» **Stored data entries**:
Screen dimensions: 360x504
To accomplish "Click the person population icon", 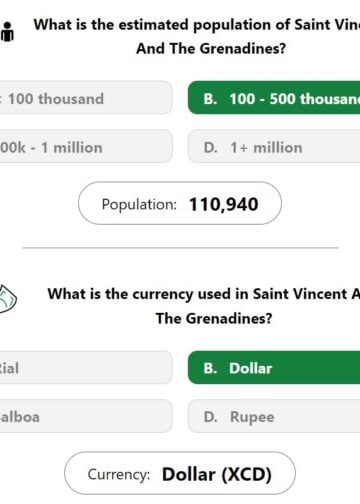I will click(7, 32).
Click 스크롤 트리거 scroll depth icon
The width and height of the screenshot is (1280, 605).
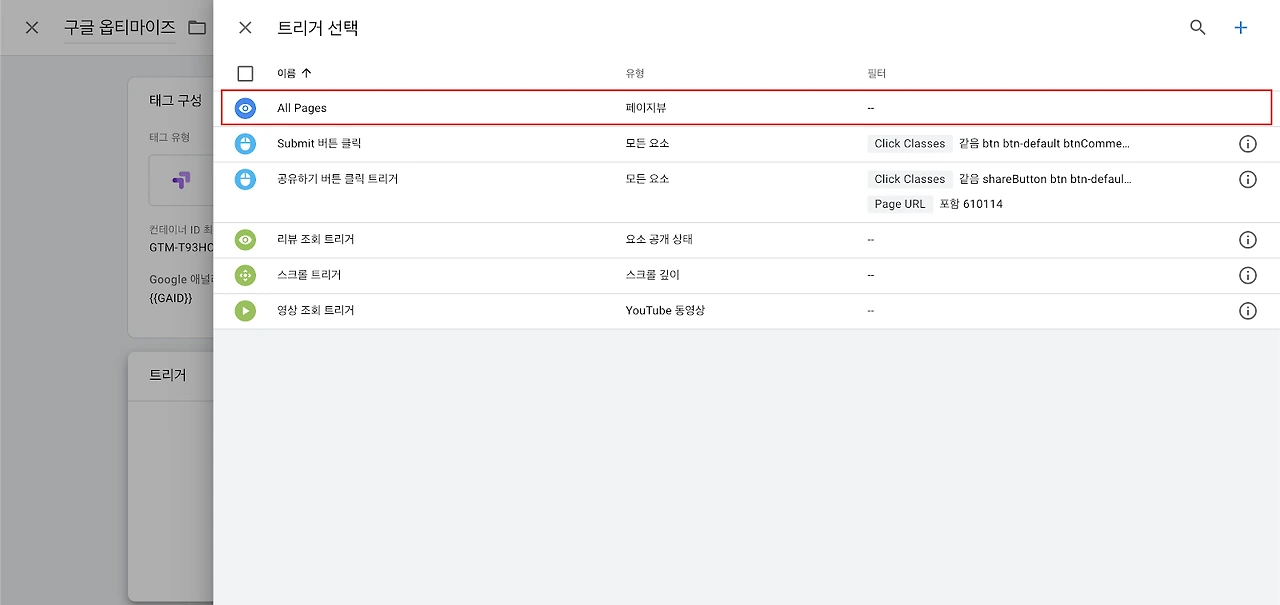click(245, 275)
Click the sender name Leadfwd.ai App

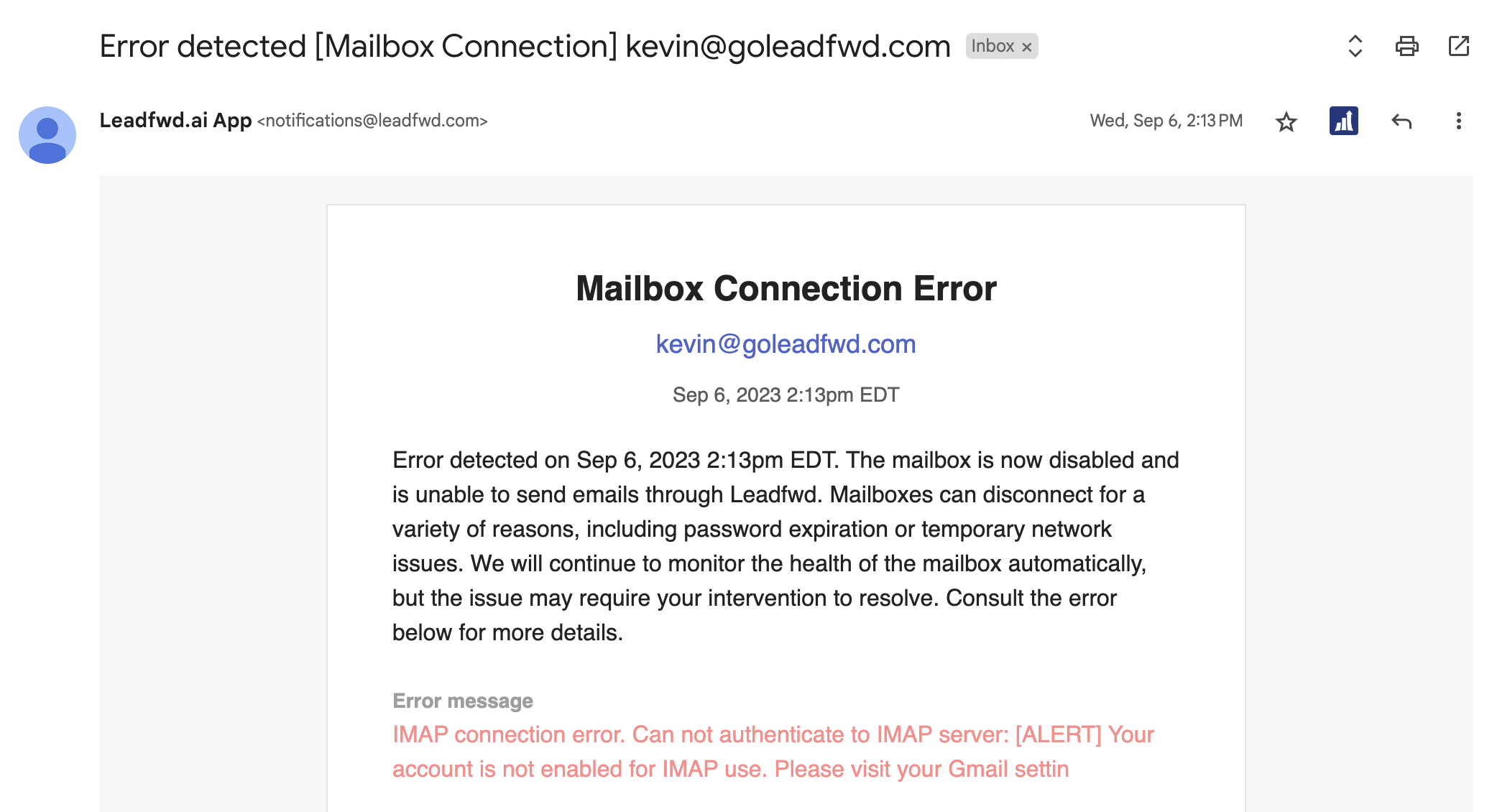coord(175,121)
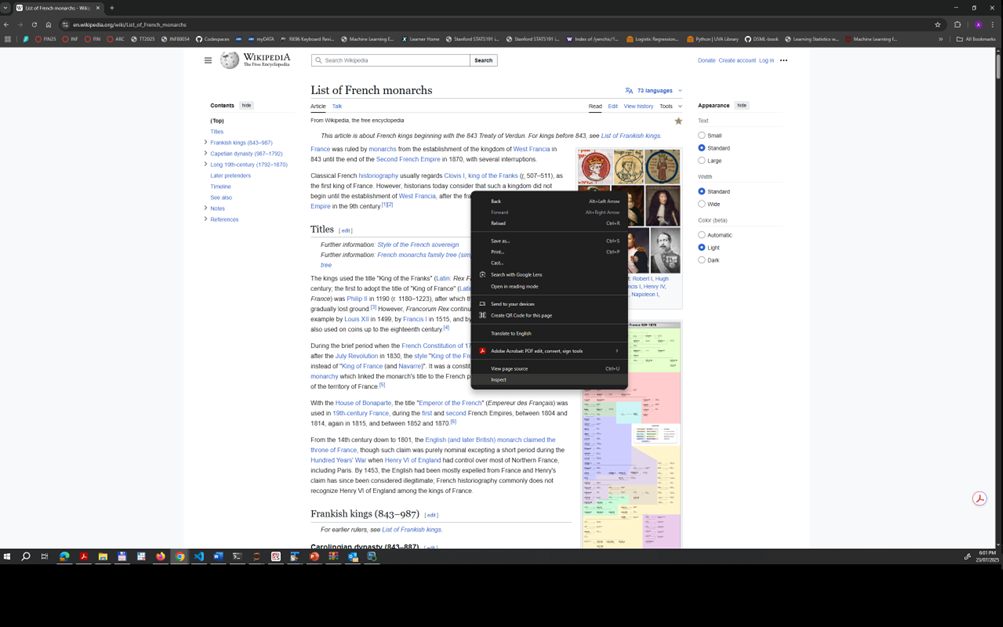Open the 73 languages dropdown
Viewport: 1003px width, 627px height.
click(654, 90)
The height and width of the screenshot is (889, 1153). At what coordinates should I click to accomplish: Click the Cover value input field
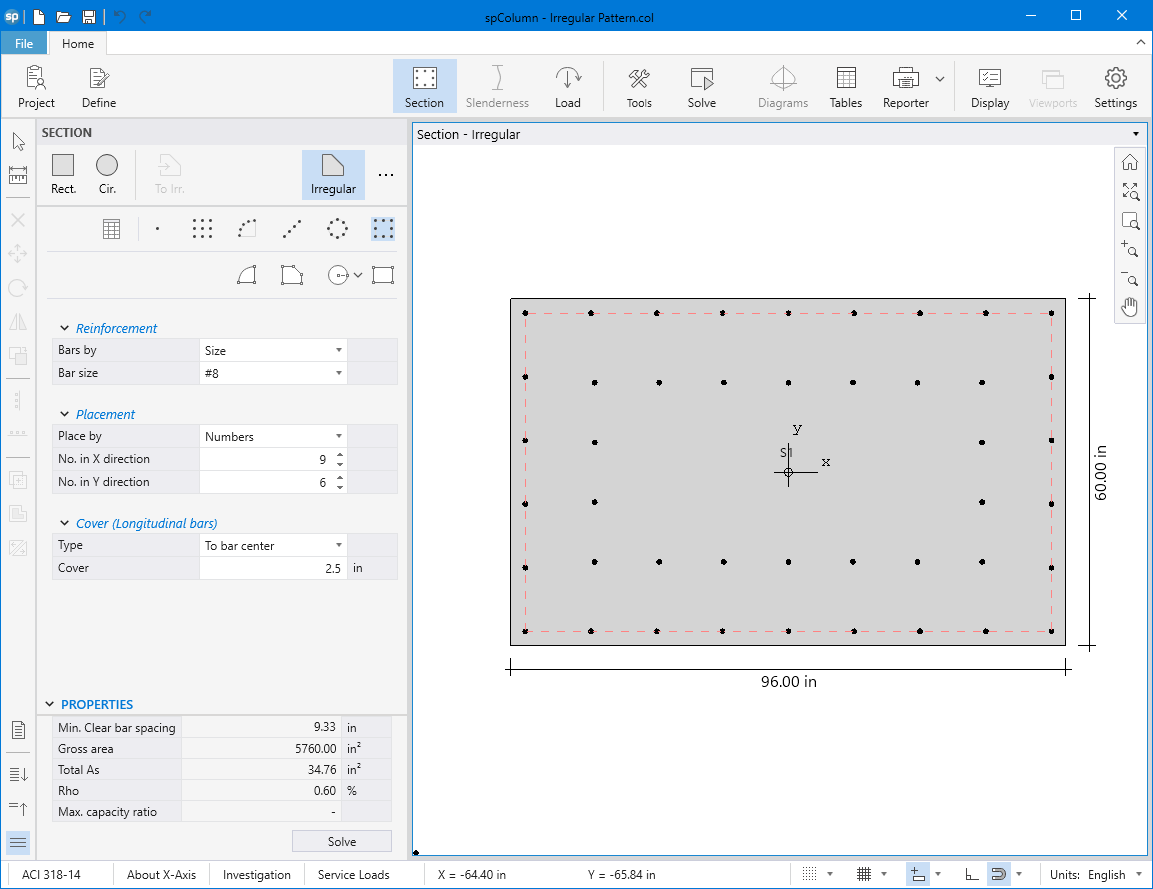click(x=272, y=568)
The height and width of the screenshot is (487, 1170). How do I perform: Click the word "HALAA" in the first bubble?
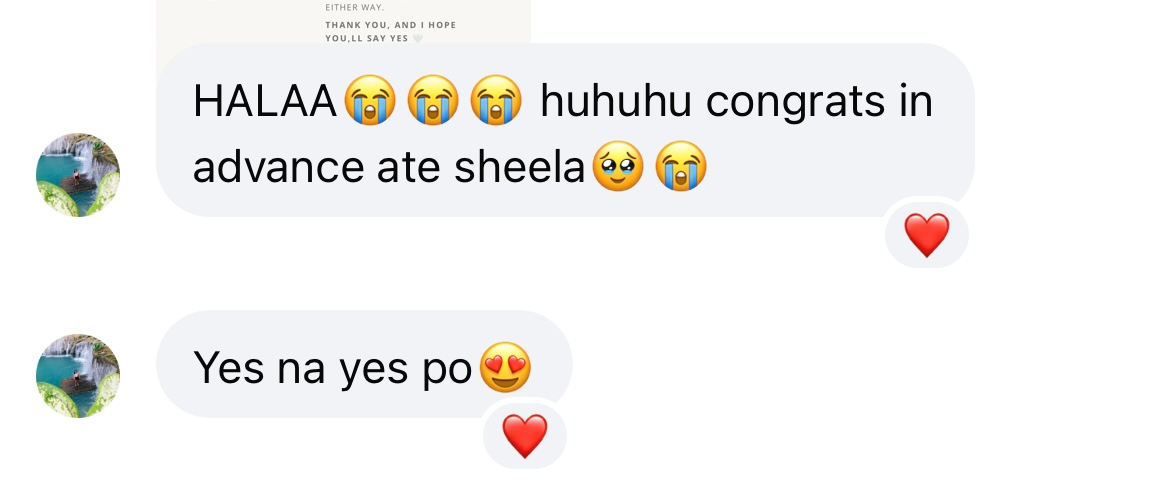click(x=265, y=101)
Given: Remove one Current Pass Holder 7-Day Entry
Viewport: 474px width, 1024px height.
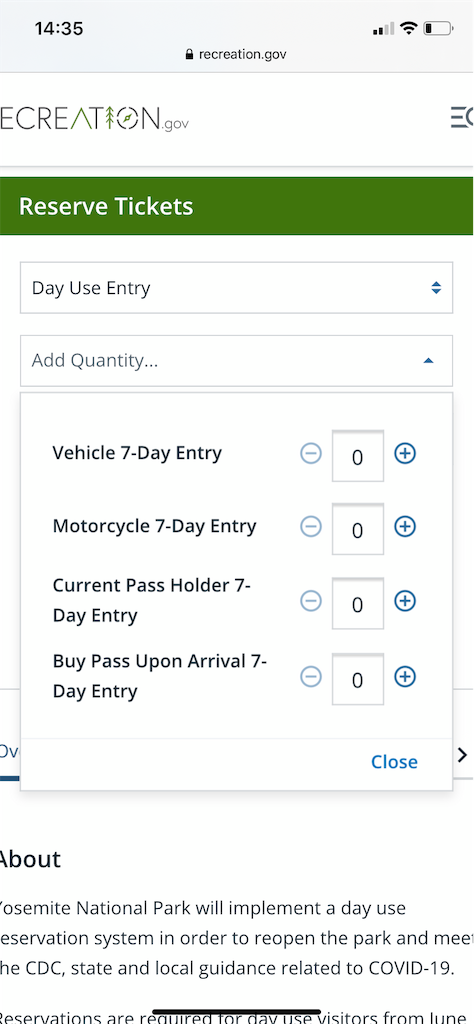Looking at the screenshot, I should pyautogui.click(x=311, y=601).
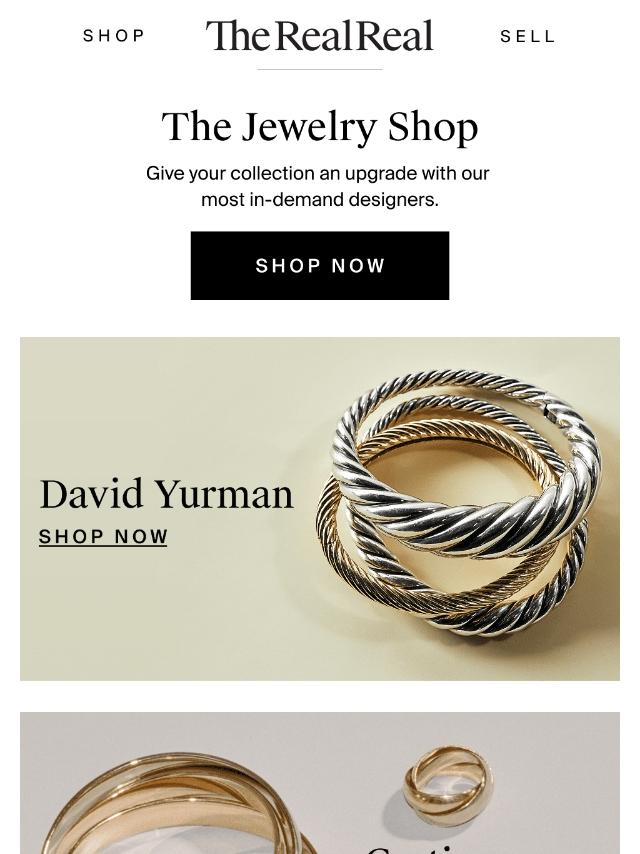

» **Work task**:
Starting at the line that contains "The height and width of the screenshot is (487, 1170)." and ending at the final line of the data, reproduce each line exactly. Pictures stay out of the copy.

» **Answer space**:
The height and width of the screenshot is (487, 1170). How do I perform: Click the word "HALAA" in the first bubble?
click(x=265, y=101)
Given: Remove one Current Pass Holder 7-Day Entry
Viewport: 474px width, 1024px height.
Looking at the screenshot, I should pyautogui.click(x=311, y=601).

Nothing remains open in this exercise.